TheYanks04 We do have a reserve squad but we have to use faab money to buy the players we want. We start with $75.00 and each player cost a min,. of $5.00. The catch is bidding.We also have each two picks that can be used for either minor leaguers or major leaguers which is done after the draft. We can have up to five reserve players and five minor league players.Picks can be traded in the off season. I have five picks going into the draft. And I have two minor leaguers already. Once a minor leaguer has been called up to the majors we have two weeks to activate him. If the major league reserve is full somebody has to go.
My goal in a auction leaque is to leave the auction with 333 dollars of projected value. Using the 78% rule you should be able to acieve this goal.
A few tips.
1: See what cats are undervalued in your leaque. Maybe pitchers are undervalued. If any of the above is true use it to your advantage.
2: Make sure you have a solid strategy for your entire season not just your draft. Example:
My leaque undervalues pitchers. My strategy this year is Conserve money untill 6 round where in my leaque dollar per value ratio increases. Stack up High strikeout pitchers to trade away to teams that need pitching. Hoard 2basemen (Draft two of the top three at the position) in order to drive up prices on mediocre ones, and trade away for weakness once the season starts. MAKE SURE TO GET 333 DOLLARS OF VALUE. Keep my bench flexible so that I can pick up players from the waiver wire without dropping valuable players. Once the season starts acquire young phenoms and trade away to teams that need to rebuild.
3: MY NUMBER ONE RULE IS TO STAY TENACIOUS ALL SEASON>
In general players will go for their value, some higher and some lower. If everyone has Dan Haren at $20, and you will only go to $16, chances are that you wont get Dan Haren.
Near the end, when there is no money availabe, there are plenty of value picks. Then you can get $1-3 players that are worth much more, but I dont think that's what you meant by the rule. Unless you mean hold back until you just scarf up everyone cheap at the end, but then you wont even spend your $260.
Come to think of it, I got Dan Haren for $4 near the end of the draft, and I had him at $14, so maybe there's something to this.
Still, I just dont see that many good players going for 78% of their value. It sounds like a good idea, but how do you implement it in practice?

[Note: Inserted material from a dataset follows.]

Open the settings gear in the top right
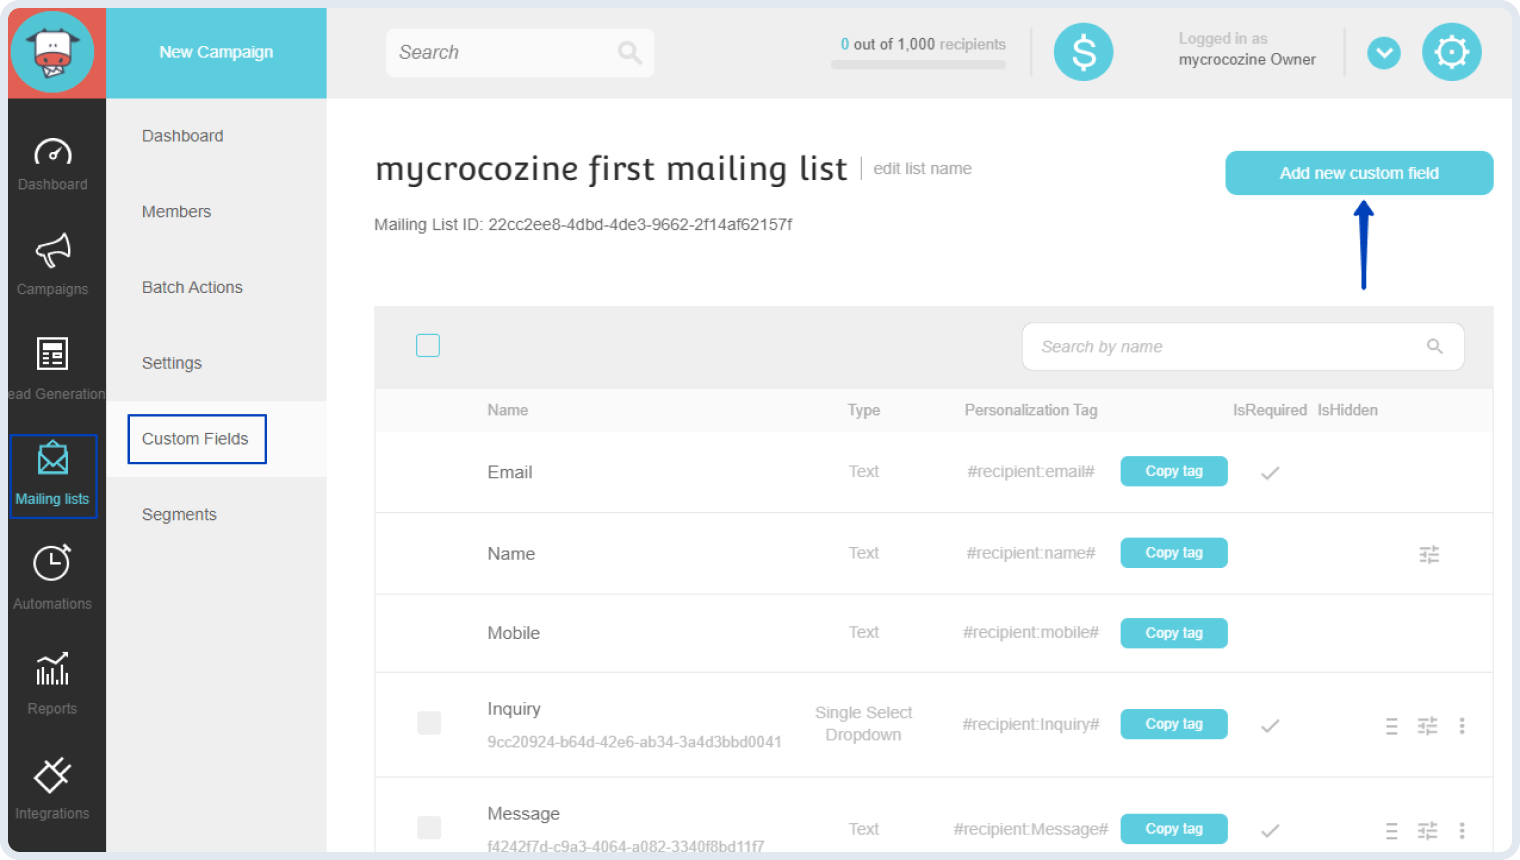Image resolution: width=1520 pixels, height=860 pixels. (x=1451, y=52)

Actually I just went over my draft results, and my team values came in at $332. DOH! That is an amazing coincidence considering I started this reply questioning the validity of this concept.
I wasn't trying to do any such 78% thing, but I was trying to get people below their value where I could. I did overbid a couple of times, but not by a lot. I change my mind, this is a great strategy, LOL!